I’m in a bit of a similar conundrum myself, though I primarily use BP and not C++.
First things first, it’s becoming obvious to me that some form of abstraction is necessary when it comes to activating things. I haven’t seen any general functionality that will shut off tick, collision, and rendering all in one go, so that might be something you have to implement yourself.
There is an activation API in UActorComponent as shown here.
https://docs.unrealengine.com/en-US/…ion/index.html
“Should be overriden by native child classes”, it says. But it’s not exposed at all to BP and I don’t know why lol.
For my own project, I ended up implementing a generic activation component to handle this. I have various level scripts that need to be activated in a universal manner and I hate dealing with having to cast to specific classes, etc.
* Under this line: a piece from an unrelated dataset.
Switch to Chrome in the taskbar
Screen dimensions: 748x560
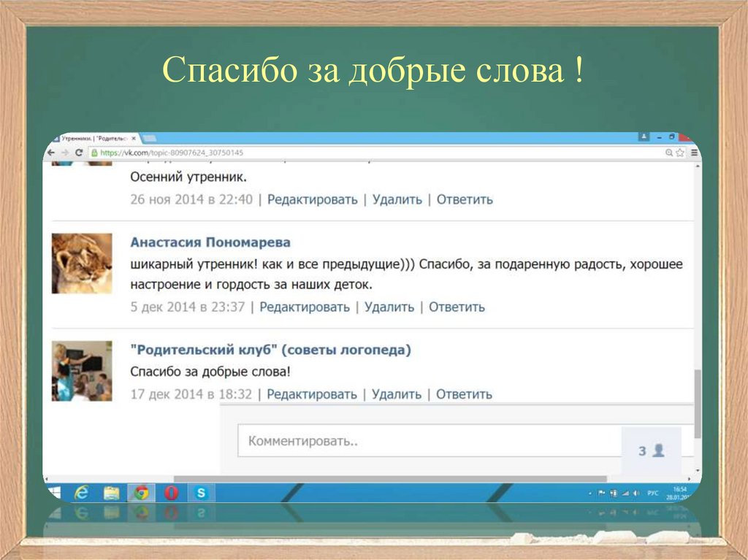click(x=141, y=493)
BP Interfaces seem to have their own limitations and don’t solve the headaches I’ve had to deal with when communicating between actors and/or components. For my project, I don’t always need to mess with tick/collision/rendering, so I need that level of abstraction to activation. (i.e. Some of my actors have their tick functionality split up into different components for performance reasons, some don’t need to disable rendering/collision when they’re inactive, etc.) A similar approach could help you deal with this quickly, however, and at a much simpler scale than my use case.
So to answer your question: As far as I know, there is no simple answer. However, if you implement something smart that works for you, you can make the process simple for yourself.